**RECORDED DATA:**
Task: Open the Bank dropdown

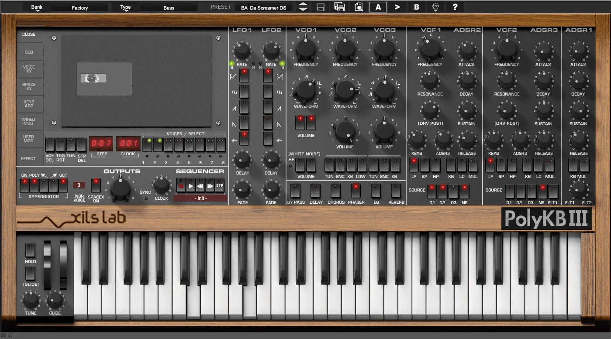Action: (x=37, y=7)
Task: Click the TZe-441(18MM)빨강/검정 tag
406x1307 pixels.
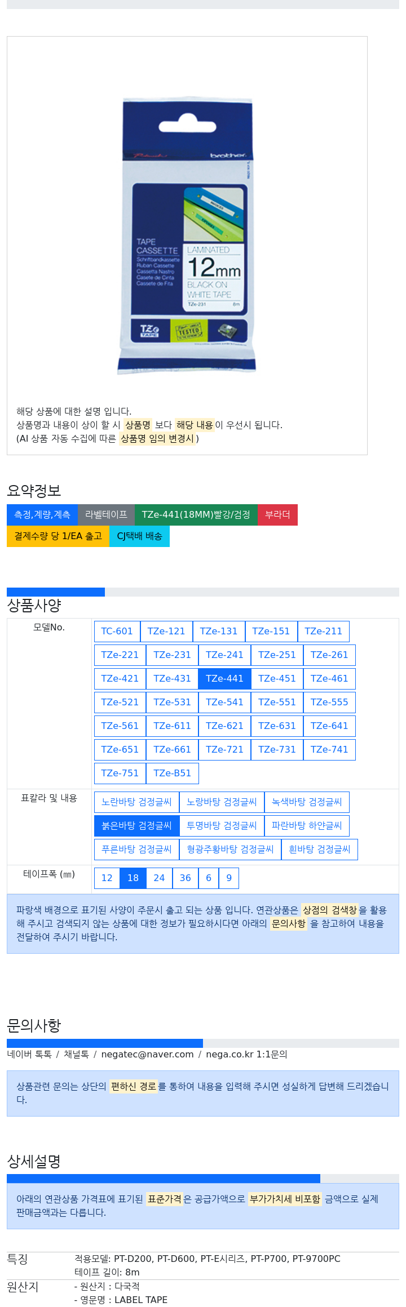Action: pyautogui.click(x=196, y=515)
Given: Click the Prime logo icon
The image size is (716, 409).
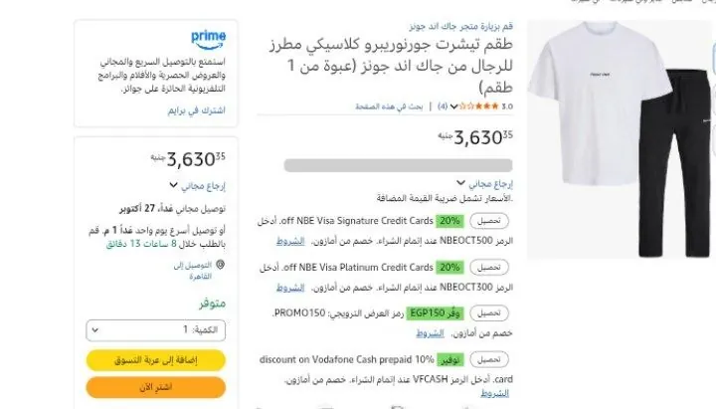Looking at the screenshot, I should point(208,39).

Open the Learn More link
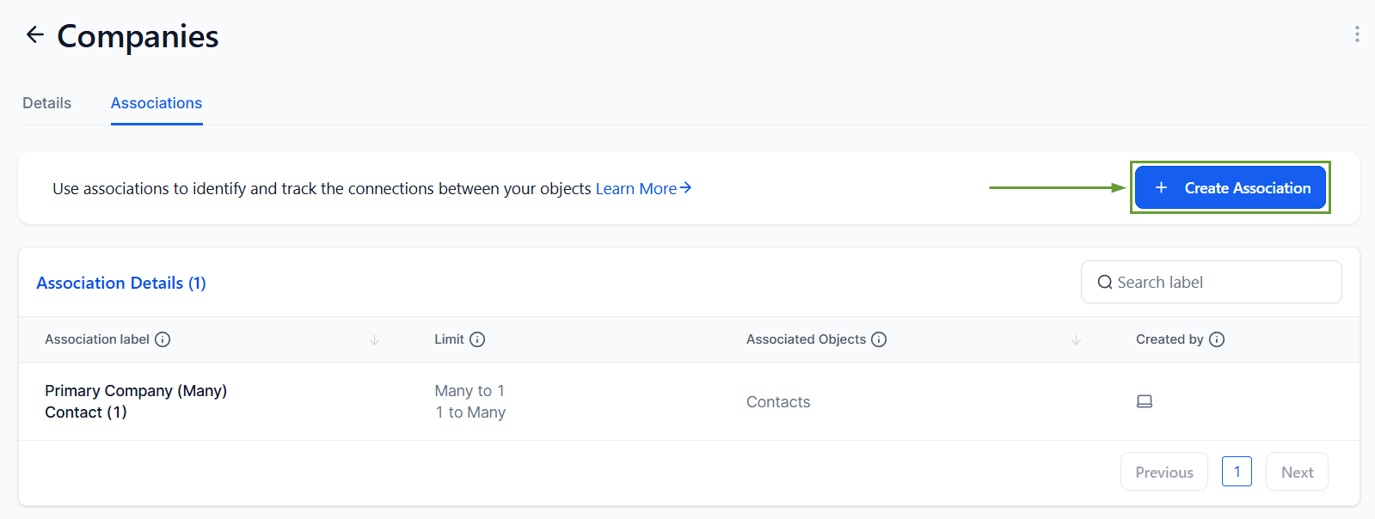click(x=643, y=188)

**TASK TO CARRY OUT:** Repeat the records above exactly, omitting every picture.

**OUTPUT BELOW:**
Task: Open the Bank dropdown

Action: (x=37, y=7)
Task: Click the TZe-441(18MM)빨강/검정 tag
406x1307 pixels.
Action: pyautogui.click(x=196, y=515)
Given: Click the Prime logo icon
The image size is (716, 409).
Looking at the screenshot, I should point(208,39).

Open the Learn More link
click(x=643, y=188)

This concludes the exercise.